_Work task_. The part below that opens with the line containing "Open the grid toolbar dropdown arrow" and closes with the line containing "Screen dimensions: 889x1273" should be copied exactly, minus any pictures.

_The data_.
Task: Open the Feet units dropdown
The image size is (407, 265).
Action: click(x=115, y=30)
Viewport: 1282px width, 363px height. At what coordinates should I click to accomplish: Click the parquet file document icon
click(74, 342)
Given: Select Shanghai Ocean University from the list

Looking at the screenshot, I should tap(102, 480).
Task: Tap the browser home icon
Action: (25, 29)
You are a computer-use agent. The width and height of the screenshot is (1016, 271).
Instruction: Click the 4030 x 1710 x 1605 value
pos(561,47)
...
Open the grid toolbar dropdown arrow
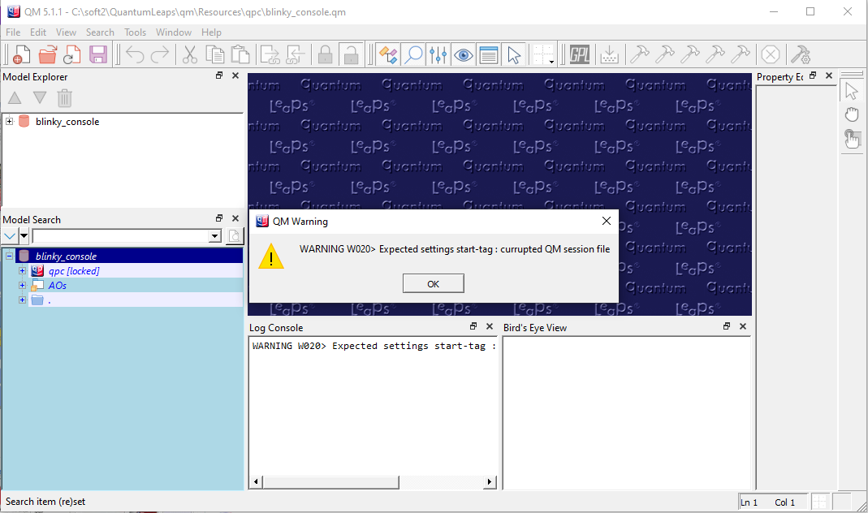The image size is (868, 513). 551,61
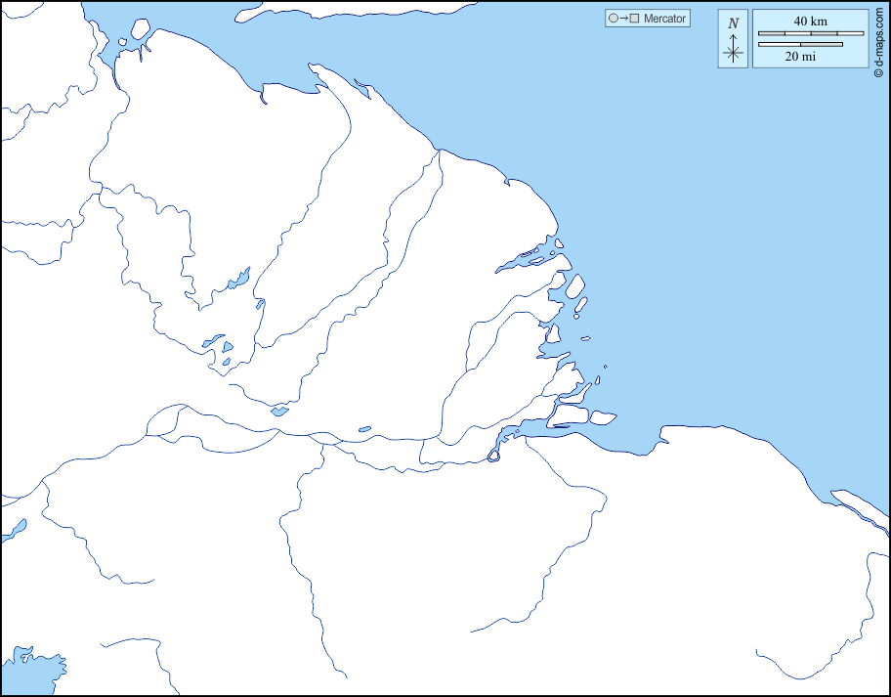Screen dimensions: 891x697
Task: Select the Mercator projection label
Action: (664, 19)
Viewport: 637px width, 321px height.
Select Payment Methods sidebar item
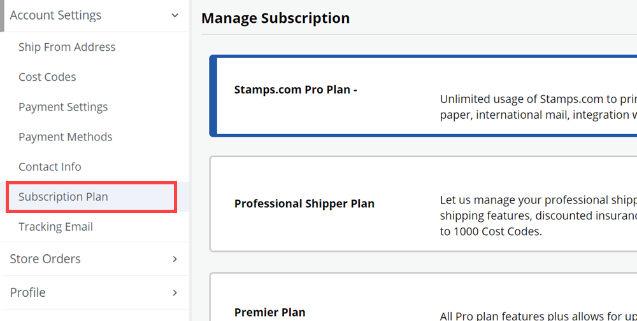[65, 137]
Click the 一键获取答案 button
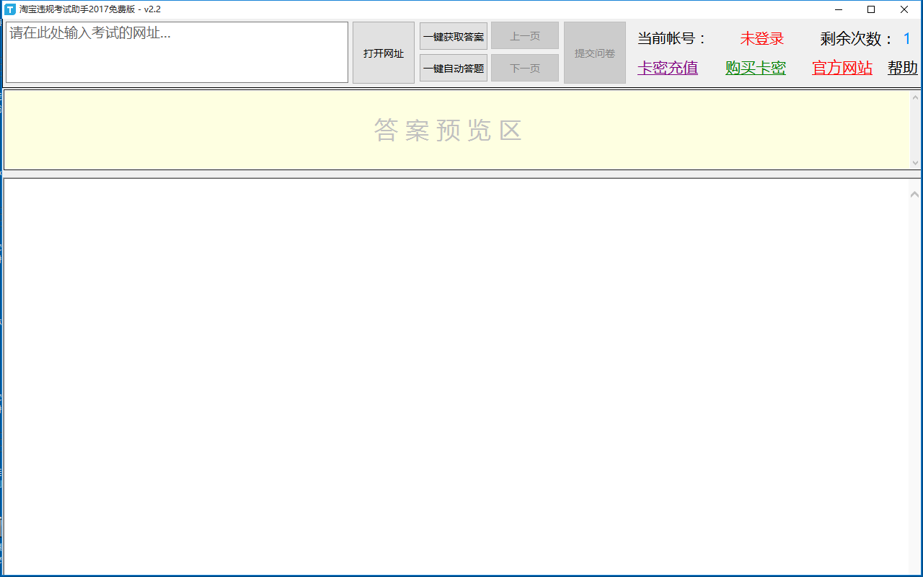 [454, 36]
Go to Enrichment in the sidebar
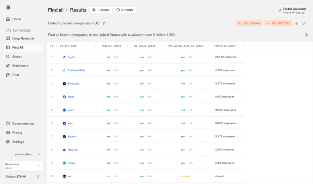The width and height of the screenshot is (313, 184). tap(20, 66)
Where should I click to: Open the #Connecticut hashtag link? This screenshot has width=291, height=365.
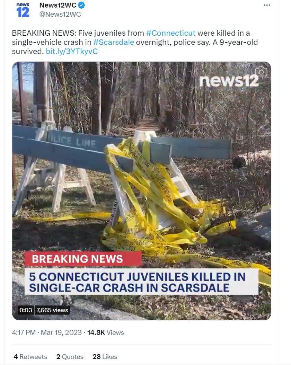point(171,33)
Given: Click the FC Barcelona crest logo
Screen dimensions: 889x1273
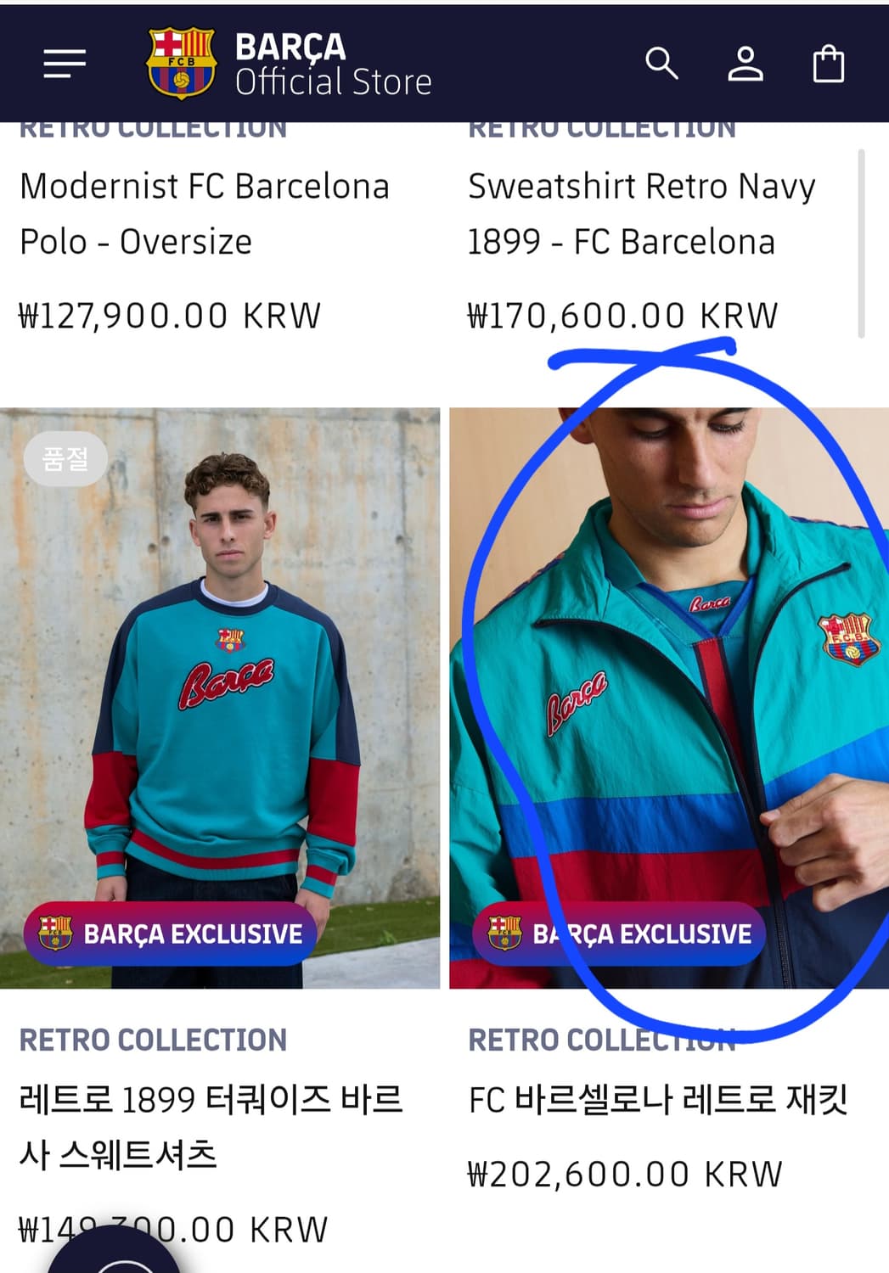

_Solution to this problem_.
Open the grid toolbar dropdown arrow
The image size is (868, 513). 551,61
Screen dimensions: 891x697
Task: Select the Mercator projection label
Action: (664, 19)
Viewport: 637px width, 321px height.
Select Payment Methods sidebar item
[65, 137]
Click the 一键获取答案 button
 [454, 36]
Go to Enrichment in the sidebar
The width and height of the screenshot is (313, 184). tap(20, 66)
Where should I click to: Open the #Connecticut hashtag link? This screenshot has width=291, height=365.
point(171,33)
Given: Click the FC Barcelona crest logo
Screen dimensions: 889x1273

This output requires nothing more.